Loans are given to Real estate dupers,Microfinance sectors and not really eligible but borrowers who have right connexion, by our NPA s have risen and till recently Banks could easily hide the same.Now these get exposed.As long as the banks behave in this fashion they will create problems for their depositors and minority shareholders.


shome suvra

Aug 25, 2011

Concerning the present scenario in India leverage can cause systematic risk due to contagion effects of interrelated banks. Leverage is also partially caused by misperception of risk and mispricing of liquidity. Credit should be broad based and proprietary trading should be stopped.Hybrid instruments are preferable and they should be converted into equity on the discretion of RBI. Stress tests for the banks are welcome.


M.Dinakar Shetty

Aug 25, 2011

Nothing of that sort. There were days when public sector banks having 12 to 13% NPA still running smoothly. After implementing Bassle committee report, NPA monitoring brought the level down to 2.6% now, of course, in stages. But for any other factors, NPA rises is a different factor, otherwise, little variation to this or other side of NPA makes no difference for at least public sector banks. They are on solid path.



Aug 25, 2011

Ironically, and quite truly, if unchecked most of our Pvt Banks will actually tumble.
Having been a part of one such institution I can quote with examples the Funding, where until date approx Rs 300 Crores needs yet to be recovered from Cash that was distributed without ascertain g any credentials.
Unfortunately, most of the TOP Ranking Officials have no Bnaking Exposure, They are Mgt Graduates, who have No On Ground Experience and frame Policies for Funding.
Across different segments of Funding, whether On secured or unsecured loans, the bank went Berserk, and I wonder how despite its non recoveries , the bank posts of a healthy Balance Sheet.
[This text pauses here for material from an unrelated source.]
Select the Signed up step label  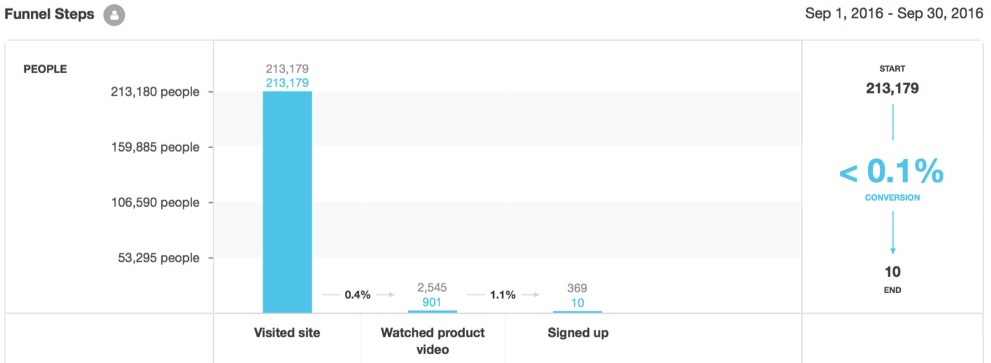coord(577,333)
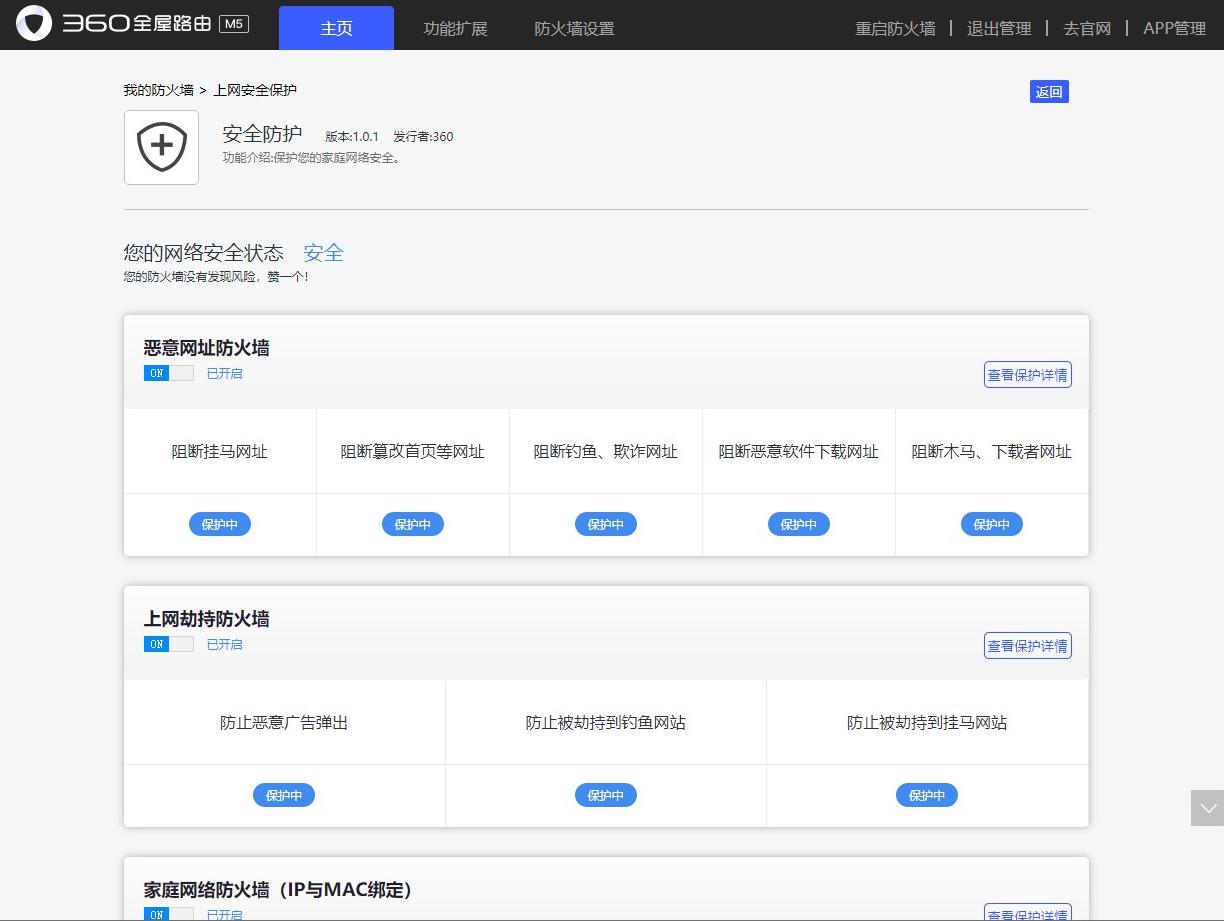Click 保护中 badge under 阻断挂马网址

pyautogui.click(x=219, y=523)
The NPA's are surmounting and the credit worthiness has not been ascertained.
I am told that the bank Has Connections in the right places, and I wonder, when this particular Bank will spell Doomsday to our Economy.
When things really went Bad, the CEO of the BANK mentioned about 4 C's. CASA, Credit Worthiness, Capital Adequecy at all costs and She herself.
Unfortunately, having Wrong people in Right Places vcan only spell doom, and that's what this bank is all about.



Aug 24, 2011

very good & helpful article.



Aug 24, 2011

the banking sector cannot be insulated fully from the swings of the economy. but, with strong checks and balances and controls in place our banking industry is better placed than in other countries to weather the storm. incidentally, it is strange that an advisory service like yours which harps on long term views and long term investment should talk about quarterly results. Only annual results count!



Aug 24, 2011

nationalized banks finances are 'guided'irrespective of its quality.SBI is one example of such aggressive financing.other nationalized banks are following the suit.
why pvt banks are not showing such steep rise in NPAs?
Inspite of stringent RBI norms,siutation is not likely to improve,particularly so, if int. rates rises further.if PSU banks praised, it is overdone.


ketan parekh

Aug 24, 2011

I do not think so.But maybe it is time to be cautious.